Loudest riot out of Wales since the miners’ strikes

It doesn’t take me to tell you what a state British rock and indie are in right now. Last year’s end-of-year sales charts showed only one album from either genre in the top 20 (the distinctly folk-flavored Mumford & Sons, whose album was released in 2009 anyway). Though of COURSE no one does it for the fame, it’s still a worrying trend that shows the mainstream just isn’t listening.

One band hoping to break the deadlock is North Wales’ The Joy Formidable, consisting perma-blonde-bobbed Ritzy Bryan, her boyfriend bassist Rhydian Dafydd and drummer Matt Thomas. Since the release of their first bombastic single Cradle in 2008, they’ve at times found themselves unsure of their identity. On their major label debut The Big Roar they’ve found it: and boy, it’s something.

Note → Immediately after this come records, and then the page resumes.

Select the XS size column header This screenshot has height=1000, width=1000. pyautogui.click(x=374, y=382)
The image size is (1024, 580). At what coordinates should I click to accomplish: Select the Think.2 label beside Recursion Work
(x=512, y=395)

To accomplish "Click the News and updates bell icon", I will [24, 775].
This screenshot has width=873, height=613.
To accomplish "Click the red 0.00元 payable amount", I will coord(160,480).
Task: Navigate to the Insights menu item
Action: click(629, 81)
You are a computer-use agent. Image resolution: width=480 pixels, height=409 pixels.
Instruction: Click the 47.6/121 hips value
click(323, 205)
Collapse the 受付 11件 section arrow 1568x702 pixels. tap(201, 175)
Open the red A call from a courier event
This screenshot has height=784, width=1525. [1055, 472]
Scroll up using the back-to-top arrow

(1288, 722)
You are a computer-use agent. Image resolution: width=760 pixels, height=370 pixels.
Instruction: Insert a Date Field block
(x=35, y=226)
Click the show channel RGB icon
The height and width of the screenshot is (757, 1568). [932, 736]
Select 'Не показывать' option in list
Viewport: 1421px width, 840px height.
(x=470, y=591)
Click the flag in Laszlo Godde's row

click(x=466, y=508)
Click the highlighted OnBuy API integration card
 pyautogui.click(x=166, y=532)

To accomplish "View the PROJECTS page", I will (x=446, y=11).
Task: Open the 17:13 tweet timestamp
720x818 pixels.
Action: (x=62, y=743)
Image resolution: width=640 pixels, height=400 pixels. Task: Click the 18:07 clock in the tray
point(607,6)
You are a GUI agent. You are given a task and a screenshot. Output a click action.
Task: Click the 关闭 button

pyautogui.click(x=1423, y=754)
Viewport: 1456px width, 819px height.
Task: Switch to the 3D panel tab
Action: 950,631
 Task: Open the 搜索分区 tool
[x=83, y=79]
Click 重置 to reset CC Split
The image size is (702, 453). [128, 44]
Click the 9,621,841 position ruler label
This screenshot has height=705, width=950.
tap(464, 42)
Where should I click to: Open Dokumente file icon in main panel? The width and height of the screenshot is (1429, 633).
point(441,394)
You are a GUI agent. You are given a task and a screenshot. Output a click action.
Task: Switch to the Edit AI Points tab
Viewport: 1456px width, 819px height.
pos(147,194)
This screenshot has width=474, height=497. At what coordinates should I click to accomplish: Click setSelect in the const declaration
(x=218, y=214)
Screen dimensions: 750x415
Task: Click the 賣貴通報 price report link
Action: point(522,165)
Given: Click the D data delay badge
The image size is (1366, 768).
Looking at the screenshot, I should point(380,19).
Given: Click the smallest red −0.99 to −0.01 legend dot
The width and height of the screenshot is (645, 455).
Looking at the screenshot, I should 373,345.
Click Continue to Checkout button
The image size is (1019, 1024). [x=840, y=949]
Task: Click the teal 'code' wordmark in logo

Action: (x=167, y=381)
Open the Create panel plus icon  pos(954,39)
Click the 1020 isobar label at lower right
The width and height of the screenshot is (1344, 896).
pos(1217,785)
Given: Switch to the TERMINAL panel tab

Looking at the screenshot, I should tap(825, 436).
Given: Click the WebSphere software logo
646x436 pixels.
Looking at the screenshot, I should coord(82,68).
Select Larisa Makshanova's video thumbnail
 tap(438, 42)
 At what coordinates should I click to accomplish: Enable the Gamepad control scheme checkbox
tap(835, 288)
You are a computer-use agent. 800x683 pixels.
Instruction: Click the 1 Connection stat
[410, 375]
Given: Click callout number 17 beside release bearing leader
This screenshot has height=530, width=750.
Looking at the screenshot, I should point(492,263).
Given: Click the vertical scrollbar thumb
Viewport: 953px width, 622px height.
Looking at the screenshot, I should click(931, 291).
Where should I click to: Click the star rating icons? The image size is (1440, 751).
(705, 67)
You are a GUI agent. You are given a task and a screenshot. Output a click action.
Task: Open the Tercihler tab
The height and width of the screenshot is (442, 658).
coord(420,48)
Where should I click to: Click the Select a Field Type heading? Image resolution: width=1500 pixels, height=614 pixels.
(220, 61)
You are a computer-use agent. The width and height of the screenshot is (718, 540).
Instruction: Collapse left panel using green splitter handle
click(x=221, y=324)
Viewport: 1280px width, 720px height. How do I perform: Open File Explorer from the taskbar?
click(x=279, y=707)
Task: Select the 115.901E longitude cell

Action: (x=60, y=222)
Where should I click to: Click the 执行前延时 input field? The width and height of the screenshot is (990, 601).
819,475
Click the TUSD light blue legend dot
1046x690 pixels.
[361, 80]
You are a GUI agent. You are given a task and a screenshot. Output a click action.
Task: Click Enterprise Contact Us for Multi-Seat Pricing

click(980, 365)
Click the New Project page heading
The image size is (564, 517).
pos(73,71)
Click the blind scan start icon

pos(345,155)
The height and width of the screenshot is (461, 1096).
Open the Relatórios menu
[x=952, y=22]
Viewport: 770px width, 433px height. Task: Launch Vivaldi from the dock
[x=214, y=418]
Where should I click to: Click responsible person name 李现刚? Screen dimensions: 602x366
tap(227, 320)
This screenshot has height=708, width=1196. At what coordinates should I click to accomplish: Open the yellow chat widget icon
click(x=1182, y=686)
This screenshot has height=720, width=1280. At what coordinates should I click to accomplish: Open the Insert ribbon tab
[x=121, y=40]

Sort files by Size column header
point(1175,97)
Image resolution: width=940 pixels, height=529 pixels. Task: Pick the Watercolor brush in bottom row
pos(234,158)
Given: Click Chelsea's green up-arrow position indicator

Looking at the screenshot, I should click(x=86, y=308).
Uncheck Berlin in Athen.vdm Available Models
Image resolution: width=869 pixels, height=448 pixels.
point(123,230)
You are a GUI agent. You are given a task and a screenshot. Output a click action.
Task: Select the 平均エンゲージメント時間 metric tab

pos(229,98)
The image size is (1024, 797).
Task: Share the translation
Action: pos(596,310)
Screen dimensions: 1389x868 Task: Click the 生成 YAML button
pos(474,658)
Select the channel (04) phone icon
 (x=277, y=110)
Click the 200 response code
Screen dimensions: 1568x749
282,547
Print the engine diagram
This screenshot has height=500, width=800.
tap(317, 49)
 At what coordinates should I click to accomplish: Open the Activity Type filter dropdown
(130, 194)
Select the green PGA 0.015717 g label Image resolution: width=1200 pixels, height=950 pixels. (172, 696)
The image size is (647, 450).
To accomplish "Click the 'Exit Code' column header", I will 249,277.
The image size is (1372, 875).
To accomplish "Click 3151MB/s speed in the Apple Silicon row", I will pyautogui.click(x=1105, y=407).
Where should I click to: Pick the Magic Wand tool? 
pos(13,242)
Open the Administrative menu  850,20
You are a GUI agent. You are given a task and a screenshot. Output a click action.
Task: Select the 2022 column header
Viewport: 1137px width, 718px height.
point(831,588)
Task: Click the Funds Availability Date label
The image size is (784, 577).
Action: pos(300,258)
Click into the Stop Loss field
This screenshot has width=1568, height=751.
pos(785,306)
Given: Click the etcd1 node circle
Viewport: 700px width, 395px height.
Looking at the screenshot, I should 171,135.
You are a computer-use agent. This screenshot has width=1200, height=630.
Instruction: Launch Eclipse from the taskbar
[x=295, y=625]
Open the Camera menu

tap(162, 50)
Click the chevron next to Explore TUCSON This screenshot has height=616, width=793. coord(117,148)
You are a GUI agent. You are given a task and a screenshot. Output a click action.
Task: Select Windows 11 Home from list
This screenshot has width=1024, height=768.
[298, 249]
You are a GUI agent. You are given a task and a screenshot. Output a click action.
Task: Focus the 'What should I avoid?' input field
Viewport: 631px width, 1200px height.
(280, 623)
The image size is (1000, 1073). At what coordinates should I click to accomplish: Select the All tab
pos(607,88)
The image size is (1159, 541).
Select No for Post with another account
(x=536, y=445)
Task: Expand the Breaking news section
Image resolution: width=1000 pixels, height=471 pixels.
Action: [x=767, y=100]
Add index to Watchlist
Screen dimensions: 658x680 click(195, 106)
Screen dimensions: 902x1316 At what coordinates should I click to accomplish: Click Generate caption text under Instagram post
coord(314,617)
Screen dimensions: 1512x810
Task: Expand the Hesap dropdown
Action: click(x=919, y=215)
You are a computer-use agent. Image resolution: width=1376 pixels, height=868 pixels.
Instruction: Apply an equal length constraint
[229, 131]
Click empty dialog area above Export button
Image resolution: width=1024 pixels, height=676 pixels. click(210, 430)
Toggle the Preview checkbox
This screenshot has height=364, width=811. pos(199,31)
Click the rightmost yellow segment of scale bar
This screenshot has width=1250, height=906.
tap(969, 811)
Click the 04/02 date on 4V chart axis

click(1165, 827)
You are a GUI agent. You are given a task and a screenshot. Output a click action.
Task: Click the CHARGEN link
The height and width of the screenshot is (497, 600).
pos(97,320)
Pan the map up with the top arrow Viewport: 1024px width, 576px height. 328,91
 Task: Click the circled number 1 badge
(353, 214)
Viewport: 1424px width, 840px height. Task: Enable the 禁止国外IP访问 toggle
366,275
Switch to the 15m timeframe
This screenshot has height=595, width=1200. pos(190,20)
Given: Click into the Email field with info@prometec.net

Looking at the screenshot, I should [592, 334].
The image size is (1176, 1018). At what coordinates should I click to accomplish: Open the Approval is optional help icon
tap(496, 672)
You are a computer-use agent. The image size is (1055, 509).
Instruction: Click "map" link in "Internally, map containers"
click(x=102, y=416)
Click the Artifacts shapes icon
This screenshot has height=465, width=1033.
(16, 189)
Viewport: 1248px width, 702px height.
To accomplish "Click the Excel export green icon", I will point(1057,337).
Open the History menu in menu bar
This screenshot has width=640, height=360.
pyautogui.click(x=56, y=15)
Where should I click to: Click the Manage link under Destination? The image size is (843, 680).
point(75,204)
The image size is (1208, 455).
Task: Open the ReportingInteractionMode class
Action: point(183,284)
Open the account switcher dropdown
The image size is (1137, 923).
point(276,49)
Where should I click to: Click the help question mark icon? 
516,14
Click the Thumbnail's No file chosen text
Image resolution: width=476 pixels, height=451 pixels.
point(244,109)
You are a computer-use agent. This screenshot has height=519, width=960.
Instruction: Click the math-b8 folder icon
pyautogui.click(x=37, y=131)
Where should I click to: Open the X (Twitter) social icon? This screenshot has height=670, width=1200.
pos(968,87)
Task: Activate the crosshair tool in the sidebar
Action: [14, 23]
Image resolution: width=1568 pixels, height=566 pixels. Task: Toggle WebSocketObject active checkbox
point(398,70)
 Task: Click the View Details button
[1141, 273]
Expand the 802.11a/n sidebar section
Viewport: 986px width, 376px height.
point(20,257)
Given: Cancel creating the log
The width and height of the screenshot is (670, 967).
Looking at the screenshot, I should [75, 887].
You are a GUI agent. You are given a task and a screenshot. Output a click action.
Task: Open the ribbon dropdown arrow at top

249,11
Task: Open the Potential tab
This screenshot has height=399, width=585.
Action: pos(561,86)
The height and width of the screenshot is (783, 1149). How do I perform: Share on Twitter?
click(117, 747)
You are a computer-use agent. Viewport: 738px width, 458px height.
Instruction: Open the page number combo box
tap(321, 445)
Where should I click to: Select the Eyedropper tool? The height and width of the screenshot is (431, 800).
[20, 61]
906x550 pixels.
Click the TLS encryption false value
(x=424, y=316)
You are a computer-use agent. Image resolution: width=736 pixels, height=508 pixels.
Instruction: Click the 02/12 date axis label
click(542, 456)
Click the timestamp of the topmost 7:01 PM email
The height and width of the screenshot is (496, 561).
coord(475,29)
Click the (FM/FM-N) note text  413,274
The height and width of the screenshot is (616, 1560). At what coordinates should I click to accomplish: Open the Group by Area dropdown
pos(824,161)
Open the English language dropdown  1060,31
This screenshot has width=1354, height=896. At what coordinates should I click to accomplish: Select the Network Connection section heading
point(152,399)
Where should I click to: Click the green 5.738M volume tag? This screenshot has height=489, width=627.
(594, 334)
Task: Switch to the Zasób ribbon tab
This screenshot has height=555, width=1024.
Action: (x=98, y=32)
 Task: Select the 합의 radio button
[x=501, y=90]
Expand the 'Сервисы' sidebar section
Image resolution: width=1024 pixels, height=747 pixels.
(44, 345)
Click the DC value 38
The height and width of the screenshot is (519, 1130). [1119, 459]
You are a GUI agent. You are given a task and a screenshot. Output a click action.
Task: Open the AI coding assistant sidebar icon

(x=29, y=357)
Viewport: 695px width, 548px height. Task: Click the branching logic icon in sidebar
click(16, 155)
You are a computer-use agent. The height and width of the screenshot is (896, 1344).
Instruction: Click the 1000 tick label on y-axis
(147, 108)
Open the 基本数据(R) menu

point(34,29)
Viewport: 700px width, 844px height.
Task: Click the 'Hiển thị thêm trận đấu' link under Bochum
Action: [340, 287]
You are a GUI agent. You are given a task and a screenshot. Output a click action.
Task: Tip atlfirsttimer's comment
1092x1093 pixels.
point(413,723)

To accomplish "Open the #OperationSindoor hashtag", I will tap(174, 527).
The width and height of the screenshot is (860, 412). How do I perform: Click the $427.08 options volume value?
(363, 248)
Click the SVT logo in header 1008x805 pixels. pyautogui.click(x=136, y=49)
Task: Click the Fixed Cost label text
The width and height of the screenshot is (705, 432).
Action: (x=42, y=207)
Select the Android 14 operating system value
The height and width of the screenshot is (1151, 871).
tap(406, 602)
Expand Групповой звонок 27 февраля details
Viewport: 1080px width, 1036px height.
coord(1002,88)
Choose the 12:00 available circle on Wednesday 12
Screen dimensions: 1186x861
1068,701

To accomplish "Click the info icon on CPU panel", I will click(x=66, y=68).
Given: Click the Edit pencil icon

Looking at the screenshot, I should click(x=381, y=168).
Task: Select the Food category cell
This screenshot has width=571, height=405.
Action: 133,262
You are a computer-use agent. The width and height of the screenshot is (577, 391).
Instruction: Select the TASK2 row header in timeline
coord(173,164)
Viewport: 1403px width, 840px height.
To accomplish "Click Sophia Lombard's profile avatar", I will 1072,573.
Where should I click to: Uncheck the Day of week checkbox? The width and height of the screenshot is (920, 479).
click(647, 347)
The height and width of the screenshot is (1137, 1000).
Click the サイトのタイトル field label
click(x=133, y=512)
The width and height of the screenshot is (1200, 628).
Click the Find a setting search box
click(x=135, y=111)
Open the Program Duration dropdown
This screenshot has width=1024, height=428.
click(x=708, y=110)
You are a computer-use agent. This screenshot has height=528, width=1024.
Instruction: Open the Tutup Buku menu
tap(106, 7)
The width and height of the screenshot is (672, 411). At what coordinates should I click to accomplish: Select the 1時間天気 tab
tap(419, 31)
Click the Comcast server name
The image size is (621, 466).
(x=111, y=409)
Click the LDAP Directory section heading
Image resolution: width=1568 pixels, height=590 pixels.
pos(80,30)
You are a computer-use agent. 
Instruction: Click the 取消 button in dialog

Press around the album has rather lazily labeled it as Celebrity Skin-era Hole, probably because of The Joy Formidable’s bolshie blonde front woman. Whilst there are hints of Courtney Love in the mix, really the spirit is closer to early Feeder (albeit more authentic), or last year’s Dinosaur Pile-Up’s version of hard grunge (but far better at every step).

These are hardly fresh influences, but what their debut shows is a knack for suffusing snarling riffs with clear, catchy pop hooks. The songs themselves make very little sense- and quite what Heavy Abacus refers to (except, y’know, for an abacus that’s heavy) is unclear. But who cares? With Bryan’s vocals a sheer force out to have fun and support sturdy as a girder, it hardly matters.

Opener The Everchanging Spectrum Of A Lie flies out of the speaker after a minute or so or rhythmic balloon bursting, yet this is far from a party pooper. There’s no doubt that The Joy Formidable are at their best when sprinting full pelt, visible on a re-recorded Cradle, The Magnifying Glass and Chapter 2. None pull punches in terms of rhythm or fretwork, carried further by Austere, revealing their indie origins with the addictive “ah-ah-ah-ah”s backing.

Best of the lot of Whirring, with Bryan sounding like she’s singing from the top of Snowdon. It builds and builds before exploding into three minutes of gleeful rock noise, building to a tantilisingly explosive climax. It’s pounding, elemental and full of adrenaline.

Hints of shifts in dynamic and texture feel needed in places then, so it’s disappointing that Llaw=Wall feels a little clumsy with a hushed first half followed by an overbearing second. After nine songs of pure energy and forward momentum, it grinds it all to a half, and so sits as something of a deadweight towards the end. Much better is epic closer The Greatest Light Is The Greatest Shade- combining the two quiet-loud elements in a slightly more thoughtful way. It would make The Pixies proud.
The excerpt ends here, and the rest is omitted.